建久9年(1198年)、関白九条兼実の要請によって、法然上人が撰述した2巻16章の聖教。「浄土三部経」の経文を引用し、それに対する善導の解釈を引き、さらに法然上人自身の考えを述べている。末法においては選択本願(第18願)の念仏だけが相応の教えであると説く。浄土教において重要な文献の1つであり、親鸞聖人は元久2(1205)年に法然上人から書き写すことを許された。

専修念仏せんじゅねんぶつ

専ら称名念仏を修すること。一向専修・一向専念ともいう。法然上人が提唱した教え。建仁元(1201)、親鸞聖人は、法然上人に出会い、専修念仏の門に帰入した。

他力本願たりきほんがん

「他力」とは、すべての人を救い取るという阿弥陀仏のはたらきであり、「本願」とは、すべての人を救いたいという阿弥陀仏の願いである。

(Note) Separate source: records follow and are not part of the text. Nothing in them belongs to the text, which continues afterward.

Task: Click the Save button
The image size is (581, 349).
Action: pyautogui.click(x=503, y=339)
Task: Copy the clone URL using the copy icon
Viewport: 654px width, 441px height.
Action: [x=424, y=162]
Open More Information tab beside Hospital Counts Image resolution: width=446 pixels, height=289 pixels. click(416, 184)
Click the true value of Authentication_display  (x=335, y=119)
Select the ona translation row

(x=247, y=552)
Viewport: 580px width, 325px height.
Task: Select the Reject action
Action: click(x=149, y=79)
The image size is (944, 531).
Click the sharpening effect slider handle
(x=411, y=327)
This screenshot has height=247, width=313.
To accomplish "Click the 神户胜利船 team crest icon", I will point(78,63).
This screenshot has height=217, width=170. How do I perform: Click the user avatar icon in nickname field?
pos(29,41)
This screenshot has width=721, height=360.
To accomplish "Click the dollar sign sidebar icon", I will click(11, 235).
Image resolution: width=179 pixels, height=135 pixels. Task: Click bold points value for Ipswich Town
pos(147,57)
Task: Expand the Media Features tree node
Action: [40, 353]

親鸞聖人は「他力とは本願力なり」と述べ、一切衆生の救済はこれによって成立することを明らかにされた。

歎異抄たんにしょう

親鸞聖人の没後、常陸国河和田の唯円が記したとされる親鸞聖人語。18章からなり、前半10章は親鸞聖人の言葉を記し、後半8章は唯円の意見を述べ、親鸞聖人の教えに背く異義を批判する。浄土真宗の聖典。
親鸞聖人が「善人なをもて往生をとぐ,いはんや悪人をや」と述べたとされる悪人正機については、第3章に記されている。

得度とくど

一般には迷いの世界を渡り、さとりの世界に到ること。僧侶となること。またそのための儀式。

二十四輩にじゅうよはい

親鸞聖人の多くの門弟の中でも、特にその教えを正しく理解し伝えた24人の高弟。また、彼らを開基とする寺院を指す。

二十四輩寺院

非僧非俗ひそうひぞく

親鸞聖人は、流罪によって僧籍を剥奪されたことから、公的には僧侶ではなくなったが、法衣をつけて念仏者として、一生仏道を歩まれる立場であることを宣言された言葉。

法然上人ほうねんしょうにん

(1133年-1212年)浄土宗の開祖。比叡山で修行を積むが、43歳の時に下山し、「南無阿弥陀仏」と念仏をとなえれば、阿弥陀如来によって平等に救われるという専修念仏の教えを説かれた。

末法まっぽう

釈迦の入滅後、時が経つにつれ、その教えが衰退していくという考え方。正・像・末の三時のひとつ。像法の後、一万年つづくという。日本ではおもに永承7(1052)年から末法の世が始まると信じられていた。親鸞聖人は、552年に末法に入るという説をとっている。

名号みょうごう

仏・菩薩の称号をさすが、浄土真宗では、阿弥陀仏の名を指す。名号とは、衆生を摂取して捨てないという仏のはたらきをあらわす。六字名号は「南無阿弥陀仏」、九字名号は「南無不可思議光如来」、十字名号は「帰命尽十方無碍光如来」を示す。